- **INSTRUCTIONS TO FOLLOW**: Leaving out all pictures, return exactly the lines from the one that contains "Given: Open the 活动看板 calendar icon in sidebar" through the end of the data below.

Saved entries

────────

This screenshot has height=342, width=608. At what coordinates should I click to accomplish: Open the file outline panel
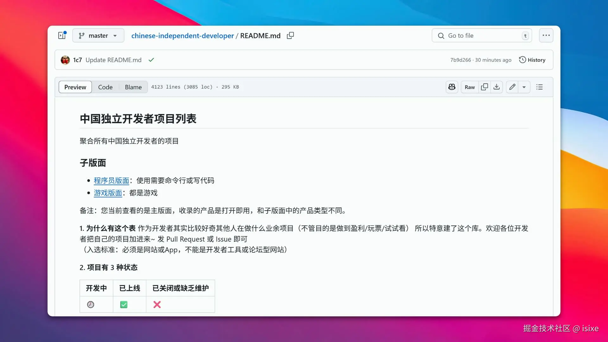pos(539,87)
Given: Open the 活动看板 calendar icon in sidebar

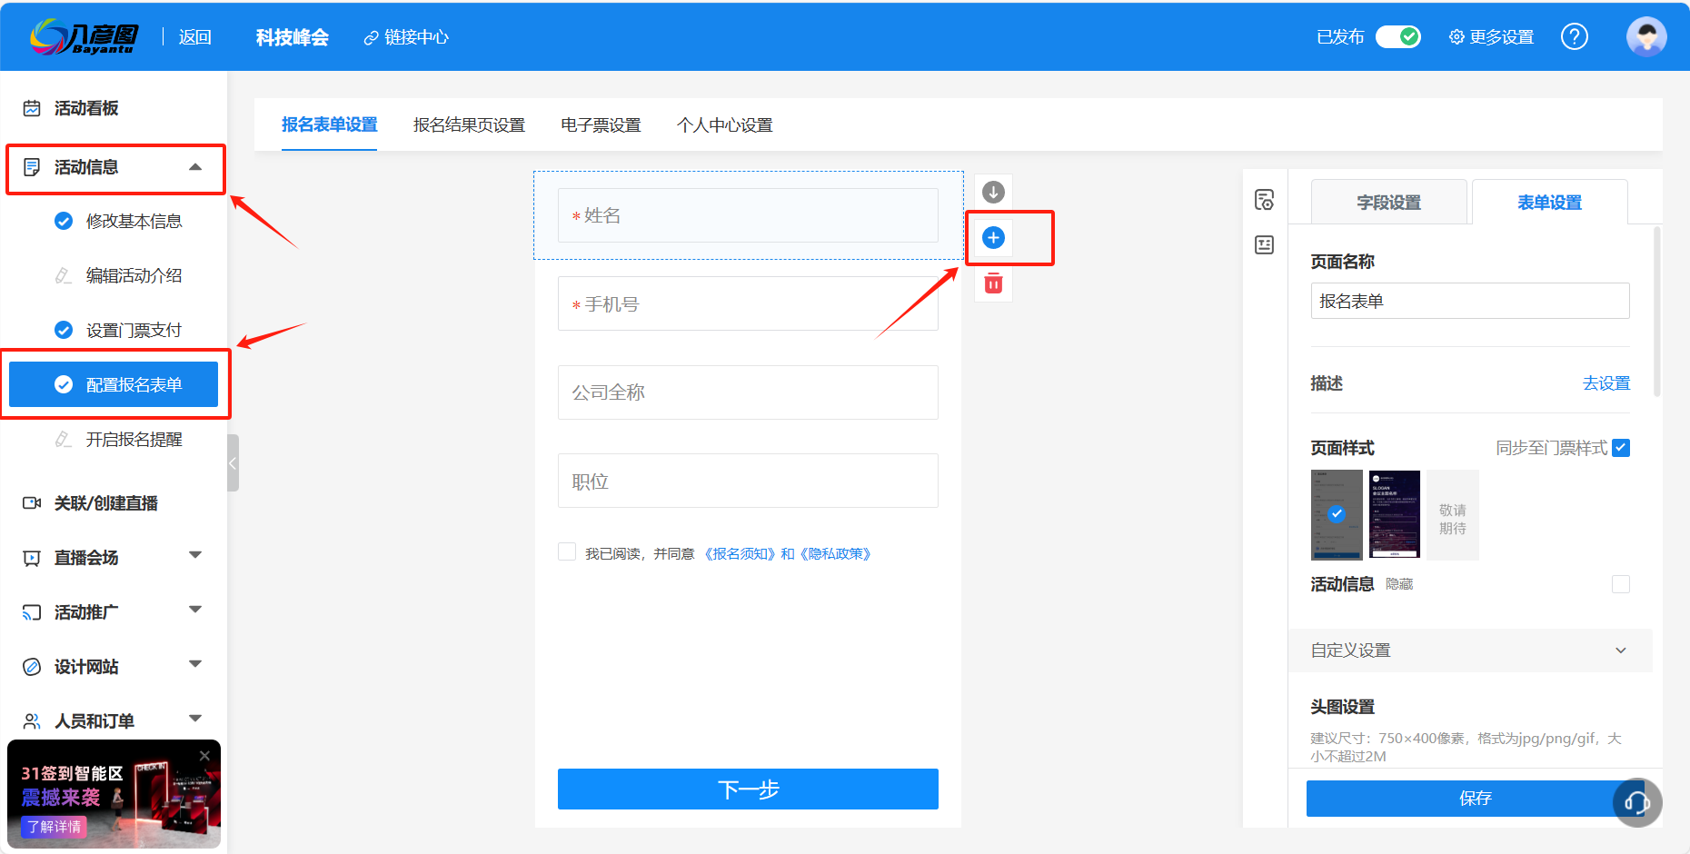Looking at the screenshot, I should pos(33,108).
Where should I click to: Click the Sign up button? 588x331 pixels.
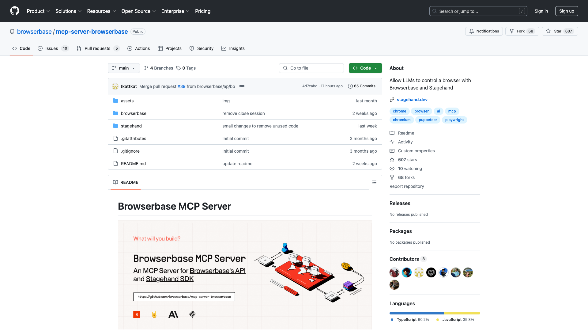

────────

- **OUTPUT FOR THIS TASK**:
Given: Open the 活动看板 calendar icon in sidebar

Looking at the screenshot, I should pos(33,108).
Where should I click to: Click the Sign up button? 588x331 pixels.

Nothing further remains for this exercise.